Have a problem…
One user can open two seperate windows at the same time. Each of the two windows will do a "select" with "readnext" statements. If I use the default cursor 0, then one will overwrite the other. So I must use multiple cursors.
(That kinda gives me thought on why a "rlist" does not "yield" to other processes… maybe? That bit is not important right now.)
Some of these selects are really coming from an indexing system, and are kinda big. So it would be nice to fragment the active select list (or simply copy index rows to SYSLIST). I have figured out how that is done by using the "@CURSORS" matrix. The row being the cursor# and the column being the information for the cursor, @cursor(row,column).
Here is what works for small lists… column 1=list of keys in active select list. column 2=1, position pointer to column 1. column 5=3, resolved lists active (see @list_active). column 11=1 _
Here is what works for large lists…
column 5=3, resolved lists active (see @list_active).

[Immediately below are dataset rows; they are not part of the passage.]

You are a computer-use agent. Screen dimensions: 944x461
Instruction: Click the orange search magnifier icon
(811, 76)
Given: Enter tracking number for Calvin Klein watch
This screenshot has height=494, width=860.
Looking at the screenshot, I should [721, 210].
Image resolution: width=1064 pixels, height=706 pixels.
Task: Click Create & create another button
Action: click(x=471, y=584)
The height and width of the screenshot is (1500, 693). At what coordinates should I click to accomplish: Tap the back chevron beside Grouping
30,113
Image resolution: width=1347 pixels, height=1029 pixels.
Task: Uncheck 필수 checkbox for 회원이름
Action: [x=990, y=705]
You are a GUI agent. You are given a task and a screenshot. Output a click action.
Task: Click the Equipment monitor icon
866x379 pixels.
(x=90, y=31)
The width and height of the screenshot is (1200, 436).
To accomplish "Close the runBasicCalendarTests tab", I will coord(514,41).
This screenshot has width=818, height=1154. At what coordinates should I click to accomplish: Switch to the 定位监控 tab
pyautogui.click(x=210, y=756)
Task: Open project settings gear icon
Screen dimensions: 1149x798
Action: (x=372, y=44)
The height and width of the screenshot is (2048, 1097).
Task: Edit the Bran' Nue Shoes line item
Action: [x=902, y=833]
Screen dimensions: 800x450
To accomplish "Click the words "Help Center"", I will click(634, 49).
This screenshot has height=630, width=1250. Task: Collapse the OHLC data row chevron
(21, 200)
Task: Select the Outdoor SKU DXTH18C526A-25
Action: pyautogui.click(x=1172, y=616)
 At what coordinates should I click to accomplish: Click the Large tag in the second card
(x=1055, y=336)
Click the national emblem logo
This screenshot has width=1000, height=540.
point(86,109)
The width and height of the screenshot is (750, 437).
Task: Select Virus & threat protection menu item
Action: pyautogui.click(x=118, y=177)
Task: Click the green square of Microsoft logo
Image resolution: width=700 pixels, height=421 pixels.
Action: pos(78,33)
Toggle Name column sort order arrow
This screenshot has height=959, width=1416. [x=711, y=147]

column 6=A:@FM:B, A=START_SUFFIX - 1, B=END_SUFFIX (key in SYSLISTS).
column 11=1
Column 6 is kinda tricky. The key in the SYSLISTS is "T*":@STATION:'*':@USERNAME:'*':SUFFIX
Just a little more info…
By setting column 6, I can control what rows in the SYSLISTS table to use for that cursor number. Like cursor 1 is using suffix 1 thru 4. Cursor 2 is using suffix 5 thru 7. This works perfectly.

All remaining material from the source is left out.